General characteristics
- Type: Research ship
- Tonnage: 6,950 GT
- Length: 109.5 m (359 ft 3 in)
- Beam: 19.0 m (62 ft 4 in)
- Depth: 9.9 m (32 ft 6 in)
- Ice class: KR PL-10 (DNV Polar-10)
- Installed power: Four diesel engines (4 × 3,400 kW)
- Propulsion: Diesel-electric; Two azimuth thrusters; Two bow thrusters;
- Speed: 12 knots (22 km/h; 14 mph) (service); 16 knots (30 km/h; 18 mph) (max); 3 knots (5.6 km/h; 3.5 mph) in 1 m (3 ft 3 in) ice;
- Range: 20,000 nautical miles (37,000 km; 23,000 mi)
- Endurance: 70 days
- Boats & landing craft carried: 10 m barge capable of carrying 20 ft (6.1 m) container; 7 m work boat;
- Capacity: 31 TEU on deck, 15 TEU in cargo hold
- Crew: 25; Up to 60 scientific personnel;

= RV Araon =

Korean antarctic research ship

RV Araon is a large icebreaker operated by the Government of South Korea.
The vessel was commissioned in 2009.
She supplies the King Sejong Station, and the Jang Bogo Station, South Korea's second Antarctic research station.

She underwent her sea trials in January 2010, in the Ross Sea.
Her first foreign port of call was Lyttelton, New Zealand.

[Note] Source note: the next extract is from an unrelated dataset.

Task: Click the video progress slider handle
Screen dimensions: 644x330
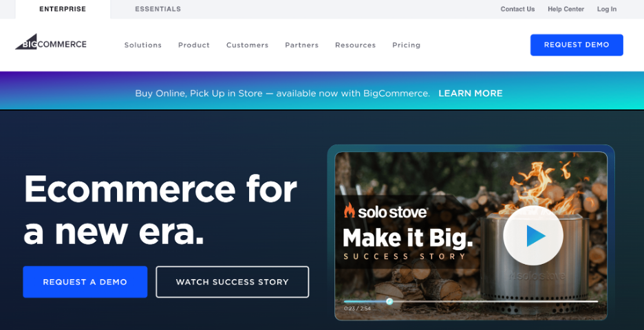Action: (x=389, y=302)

The first location her crew investigated, for a South Korean Antarctic base, in the Cape Burks area, was not deemed suitable, and she then investigated the selected site in Terra Nova Bay.

In December 2011, she was instrumental in the rescue of the Russian trawler Sparta, trapped in Antarctic sea ice.

Her class notation is KRS1-Special purpose ship (Research vessel) PL10, DAT (-30 deg. C), HMS1, KRM1-UMA3, DPS2, NBS2.